What do the lines say from the start of the entries through the one containing "You are a GUI"? Repeat them exactly.

[Saved data entries]
• • • •
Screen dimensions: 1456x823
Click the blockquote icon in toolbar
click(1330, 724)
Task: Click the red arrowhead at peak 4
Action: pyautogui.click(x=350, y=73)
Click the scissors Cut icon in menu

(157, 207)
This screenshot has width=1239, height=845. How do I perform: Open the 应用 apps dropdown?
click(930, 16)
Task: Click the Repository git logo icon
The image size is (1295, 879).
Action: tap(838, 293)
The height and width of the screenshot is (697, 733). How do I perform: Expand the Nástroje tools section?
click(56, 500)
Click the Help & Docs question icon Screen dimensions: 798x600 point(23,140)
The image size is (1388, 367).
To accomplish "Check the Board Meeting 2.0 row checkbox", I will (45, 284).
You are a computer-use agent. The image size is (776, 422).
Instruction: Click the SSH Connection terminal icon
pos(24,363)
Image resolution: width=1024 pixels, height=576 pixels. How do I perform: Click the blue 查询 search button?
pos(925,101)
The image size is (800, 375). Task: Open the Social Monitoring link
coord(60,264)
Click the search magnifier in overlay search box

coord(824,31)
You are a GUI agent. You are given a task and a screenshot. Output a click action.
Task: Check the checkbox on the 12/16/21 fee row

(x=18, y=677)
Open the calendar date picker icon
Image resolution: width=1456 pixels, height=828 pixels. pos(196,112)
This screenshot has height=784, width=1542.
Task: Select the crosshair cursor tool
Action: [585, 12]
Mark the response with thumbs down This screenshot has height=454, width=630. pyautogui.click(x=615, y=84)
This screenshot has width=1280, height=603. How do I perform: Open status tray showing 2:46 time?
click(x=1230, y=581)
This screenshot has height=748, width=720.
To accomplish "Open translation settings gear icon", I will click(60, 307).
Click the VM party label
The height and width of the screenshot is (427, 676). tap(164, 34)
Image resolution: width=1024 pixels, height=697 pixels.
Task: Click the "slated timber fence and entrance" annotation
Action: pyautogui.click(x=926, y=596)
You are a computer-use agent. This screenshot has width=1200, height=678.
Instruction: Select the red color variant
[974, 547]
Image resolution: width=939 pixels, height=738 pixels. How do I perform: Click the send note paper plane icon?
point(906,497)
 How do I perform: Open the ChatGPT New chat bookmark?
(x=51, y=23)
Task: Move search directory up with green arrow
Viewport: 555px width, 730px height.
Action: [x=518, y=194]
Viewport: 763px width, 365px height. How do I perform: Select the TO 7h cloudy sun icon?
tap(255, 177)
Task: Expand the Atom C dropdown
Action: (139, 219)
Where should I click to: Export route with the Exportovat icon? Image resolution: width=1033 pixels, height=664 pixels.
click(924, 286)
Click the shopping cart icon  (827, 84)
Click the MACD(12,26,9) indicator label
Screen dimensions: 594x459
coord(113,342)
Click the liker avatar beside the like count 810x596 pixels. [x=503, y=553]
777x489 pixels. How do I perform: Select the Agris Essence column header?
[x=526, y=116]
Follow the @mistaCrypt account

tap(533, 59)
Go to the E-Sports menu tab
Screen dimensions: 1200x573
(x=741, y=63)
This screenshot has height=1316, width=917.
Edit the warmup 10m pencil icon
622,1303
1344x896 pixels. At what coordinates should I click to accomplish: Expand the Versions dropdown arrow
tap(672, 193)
• • • •
**ANSWER BOX:**
Screen dimensions: 1456x823
Click the blockquote icon in toolbar
click(1330, 724)
Task: Click the red arrowhead at peak 4
Action: pyautogui.click(x=350, y=73)
Click the scissors Cut icon in menu

(157, 207)
This screenshot has width=1239, height=845. How do I perform: Open the 应用 apps dropdown?
click(930, 16)
Task: Click the Repository git logo icon
The image size is (1295, 879).
Action: tap(838, 293)
The height and width of the screenshot is (697, 733). How do I perform: Expand the Nástroje tools section?
click(56, 500)
Click the Help & Docs question icon Screen dimensions: 798x600 point(23,140)
The image size is (1388, 367).
To accomplish "Check the Board Meeting 2.0 row checkbox", I will (45, 284).
You are a computer-use agent. The image size is (776, 422).
Instruction: Click the SSH Connection terminal icon
pos(24,363)
Image resolution: width=1024 pixels, height=576 pixels. How do I perform: Click the blue 查询 search button?
pos(925,101)
The image size is (800, 375). Task: Open the Social Monitoring link
coord(60,264)
Click the search magnifier in overlay search box

coord(824,31)
You are a GUI agent. You are given a task and a screenshot. Output a click action.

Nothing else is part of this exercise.